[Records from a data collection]
--- START ---

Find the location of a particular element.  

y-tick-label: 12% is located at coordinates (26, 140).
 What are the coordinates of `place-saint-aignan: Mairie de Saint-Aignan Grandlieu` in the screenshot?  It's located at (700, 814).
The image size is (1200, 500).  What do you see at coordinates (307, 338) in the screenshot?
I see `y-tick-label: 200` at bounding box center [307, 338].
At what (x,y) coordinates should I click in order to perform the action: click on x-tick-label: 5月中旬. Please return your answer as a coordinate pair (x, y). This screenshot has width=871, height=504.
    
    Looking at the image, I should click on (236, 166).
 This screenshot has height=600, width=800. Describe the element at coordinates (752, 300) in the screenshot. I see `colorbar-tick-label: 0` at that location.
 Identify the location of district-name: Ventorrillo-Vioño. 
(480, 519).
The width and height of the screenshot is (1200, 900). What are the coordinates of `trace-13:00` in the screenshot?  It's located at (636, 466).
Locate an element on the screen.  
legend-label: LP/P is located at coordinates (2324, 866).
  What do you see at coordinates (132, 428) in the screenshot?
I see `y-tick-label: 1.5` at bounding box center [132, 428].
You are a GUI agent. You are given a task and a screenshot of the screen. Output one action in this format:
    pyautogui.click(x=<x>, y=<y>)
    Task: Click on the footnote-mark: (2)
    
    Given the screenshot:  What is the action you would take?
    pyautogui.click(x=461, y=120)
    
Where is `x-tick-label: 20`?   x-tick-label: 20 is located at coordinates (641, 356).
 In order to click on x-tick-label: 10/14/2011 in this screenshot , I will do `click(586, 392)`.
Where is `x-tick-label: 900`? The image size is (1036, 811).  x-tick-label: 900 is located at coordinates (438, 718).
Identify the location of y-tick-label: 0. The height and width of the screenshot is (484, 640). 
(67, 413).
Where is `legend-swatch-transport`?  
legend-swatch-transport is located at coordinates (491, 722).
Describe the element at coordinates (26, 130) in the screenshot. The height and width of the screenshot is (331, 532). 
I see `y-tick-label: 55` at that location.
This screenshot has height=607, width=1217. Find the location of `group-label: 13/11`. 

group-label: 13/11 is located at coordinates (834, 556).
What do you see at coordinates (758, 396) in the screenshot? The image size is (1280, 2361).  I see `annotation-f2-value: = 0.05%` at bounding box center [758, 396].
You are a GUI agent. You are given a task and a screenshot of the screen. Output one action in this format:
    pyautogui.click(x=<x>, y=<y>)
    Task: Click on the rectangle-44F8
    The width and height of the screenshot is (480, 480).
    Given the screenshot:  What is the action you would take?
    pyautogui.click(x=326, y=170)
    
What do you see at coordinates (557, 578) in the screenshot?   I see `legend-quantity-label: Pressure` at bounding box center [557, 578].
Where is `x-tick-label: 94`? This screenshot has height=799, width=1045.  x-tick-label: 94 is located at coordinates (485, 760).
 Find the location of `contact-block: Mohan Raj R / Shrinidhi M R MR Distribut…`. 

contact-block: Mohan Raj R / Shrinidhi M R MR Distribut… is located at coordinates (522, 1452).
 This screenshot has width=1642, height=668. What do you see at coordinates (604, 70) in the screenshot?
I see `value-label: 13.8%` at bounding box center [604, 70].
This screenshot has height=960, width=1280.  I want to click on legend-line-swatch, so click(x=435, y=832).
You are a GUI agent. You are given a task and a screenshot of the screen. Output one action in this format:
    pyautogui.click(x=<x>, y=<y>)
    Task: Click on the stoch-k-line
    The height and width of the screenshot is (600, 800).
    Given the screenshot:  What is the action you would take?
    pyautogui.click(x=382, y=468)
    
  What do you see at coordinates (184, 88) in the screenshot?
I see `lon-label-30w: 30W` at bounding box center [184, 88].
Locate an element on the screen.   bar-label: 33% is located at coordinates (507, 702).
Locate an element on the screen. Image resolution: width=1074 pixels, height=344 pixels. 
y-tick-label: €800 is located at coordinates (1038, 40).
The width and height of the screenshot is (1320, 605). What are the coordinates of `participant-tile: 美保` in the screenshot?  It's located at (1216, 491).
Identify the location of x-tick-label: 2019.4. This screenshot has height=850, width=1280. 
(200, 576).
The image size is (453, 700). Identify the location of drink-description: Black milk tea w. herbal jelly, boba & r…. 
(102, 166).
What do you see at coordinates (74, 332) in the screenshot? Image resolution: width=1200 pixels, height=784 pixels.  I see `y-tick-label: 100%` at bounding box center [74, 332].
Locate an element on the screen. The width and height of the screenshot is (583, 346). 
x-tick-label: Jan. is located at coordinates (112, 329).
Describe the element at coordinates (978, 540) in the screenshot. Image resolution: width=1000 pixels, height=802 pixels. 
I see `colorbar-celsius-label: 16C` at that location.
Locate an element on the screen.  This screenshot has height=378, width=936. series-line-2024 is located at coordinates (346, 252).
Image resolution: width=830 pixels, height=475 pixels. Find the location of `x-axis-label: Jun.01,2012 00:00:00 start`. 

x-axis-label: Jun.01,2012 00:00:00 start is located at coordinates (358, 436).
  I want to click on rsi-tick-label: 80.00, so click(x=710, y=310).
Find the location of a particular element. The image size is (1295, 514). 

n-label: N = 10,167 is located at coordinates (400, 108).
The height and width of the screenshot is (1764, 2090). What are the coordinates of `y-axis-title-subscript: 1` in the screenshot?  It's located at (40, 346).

--- END ---

| EXERCISE |
Copy the listing above line for line, with no changes.

| YOUR SOLUTION |
Find the location of a particular element.  

y-tick-label: 12% is located at coordinates (26, 140).
 What are the coordinates of `place-saint-aignan: Mairie de Saint-Aignan Grandlieu` in the screenshot?  It's located at (700, 814).
The image size is (1200, 500).  What do you see at coordinates (307, 338) in the screenshot?
I see `y-tick-label: 200` at bounding box center [307, 338].
At what (x,y) coordinates should I click in order to perform the action: click on x-tick-label: 5月中旬. Please return your answer as a coordinate pair (x, y). This screenshot has width=871, height=504.
    
    Looking at the image, I should click on (236, 166).
 This screenshot has height=600, width=800. Describe the element at coordinates (752, 300) in the screenshot. I see `colorbar-tick-label: 0` at that location.
 Identify the location of district-name: Ventorrillo-Vioño. 
(480, 519).
The width and height of the screenshot is (1200, 900). What are the coordinates of `trace-13:00` in the screenshot?  It's located at (636, 466).
Locate an element on the screen.  
legend-label: LP/P is located at coordinates (2324, 866).
  What do you see at coordinates (132, 428) in the screenshot?
I see `y-tick-label: 1.5` at bounding box center [132, 428].
You are a GUI agent. You are given a task and a screenshot of the screen. Output one action in this format:
    pyautogui.click(x=<x>, y=<y>)
    Task: Click on the footnote-mark: (2)
    
    Given the screenshot:  What is the action you would take?
    pyautogui.click(x=461, y=120)
    
Where is `x-tick-label: 20`?   x-tick-label: 20 is located at coordinates (641, 356).
 In order to click on x-tick-label: 10/14/2011 in this screenshot , I will do `click(586, 392)`.
Where is `x-tick-label: 900`? The image size is (1036, 811).  x-tick-label: 900 is located at coordinates (438, 718).
Identify the location of y-tick-label: 0. The height and width of the screenshot is (484, 640). 
(67, 413).
Where is `legend-swatch-transport`?  
legend-swatch-transport is located at coordinates (491, 722).
Describe the element at coordinates (26, 130) in the screenshot. The height and width of the screenshot is (331, 532). 
I see `y-tick-label: 55` at that location.
This screenshot has height=607, width=1217. Find the location of `group-label: 13/11`. 

group-label: 13/11 is located at coordinates (834, 556).
What do you see at coordinates (758, 396) in the screenshot? The image size is (1280, 2361).  I see `annotation-f2-value: = 0.05%` at bounding box center [758, 396].
You are a GUI agent. You are given a task and a screenshot of the screen. Output one action in this format:
    pyautogui.click(x=<x>, y=<y>)
    Task: Click on the rectangle-44F8
    The width and height of the screenshot is (480, 480).
    Given the screenshot:  What is the action you would take?
    pyautogui.click(x=326, y=170)
    
What do you see at coordinates (557, 578) in the screenshot?   I see `legend-quantity-label: Pressure` at bounding box center [557, 578].
Where is `x-tick-label: 94`? This screenshot has height=799, width=1045.  x-tick-label: 94 is located at coordinates (485, 760).
 Find the location of `contact-block: Mohan Raj R / Shrinidhi M R MR Distribut…`. 

contact-block: Mohan Raj R / Shrinidhi M R MR Distribut… is located at coordinates (522, 1452).
 This screenshot has width=1642, height=668. What do you see at coordinates (604, 70) in the screenshot?
I see `value-label: 13.8%` at bounding box center [604, 70].
This screenshot has height=960, width=1280.  I want to click on legend-line-swatch, so click(x=435, y=832).
You are a GUI agent. You are given a task and a screenshot of the screen. Output one action in this format:
    pyautogui.click(x=<x>, y=<y>)
    Task: Click on the stoch-k-line
    The height and width of the screenshot is (600, 800).
    Given the screenshot:  What is the action you would take?
    pyautogui.click(x=382, y=468)
    
  What do you see at coordinates (184, 88) in the screenshot?
I see `lon-label-30w: 30W` at bounding box center [184, 88].
Locate an element on the screen.   bar-label: 33% is located at coordinates (507, 702).
Locate an element on the screen. Image resolution: width=1074 pixels, height=344 pixels. 
y-tick-label: €800 is located at coordinates (1038, 40).
The width and height of the screenshot is (1320, 605). What are the coordinates of `participant-tile: 美保` in the screenshot?  It's located at (1216, 491).
Identify the location of x-tick-label: 2019.4. This screenshot has height=850, width=1280. 
(200, 576).
The image size is (453, 700). Identify the location of drink-description: Black milk tea w. herbal jelly, boba & r…. 
(102, 166).
What do you see at coordinates (74, 332) in the screenshot? Image resolution: width=1200 pixels, height=784 pixels.  I see `y-tick-label: 100%` at bounding box center [74, 332].
Locate an element on the screen. The width and height of the screenshot is (583, 346). 
x-tick-label: Jan. is located at coordinates (112, 329).
Describe the element at coordinates (978, 540) in the screenshot. Image resolution: width=1000 pixels, height=802 pixels. 
I see `colorbar-celsius-label: 16C` at that location.
Locate an element on the screen.  This screenshot has height=378, width=936. series-line-2024 is located at coordinates (346, 252).
Image resolution: width=830 pixels, height=475 pixels. Find the location of `x-axis-label: Jun.01,2012 00:00:00 start`. 

x-axis-label: Jun.01,2012 00:00:00 start is located at coordinates (358, 436).
  I want to click on rsi-tick-label: 80.00, so click(x=710, y=310).
Find the location of a particular element. The image size is (1295, 514). 

n-label: N = 10,167 is located at coordinates (400, 108).
The height and width of the screenshot is (1764, 2090). What are the coordinates of `y-axis-title-subscript: 1` in the screenshot?  It's located at (40, 346).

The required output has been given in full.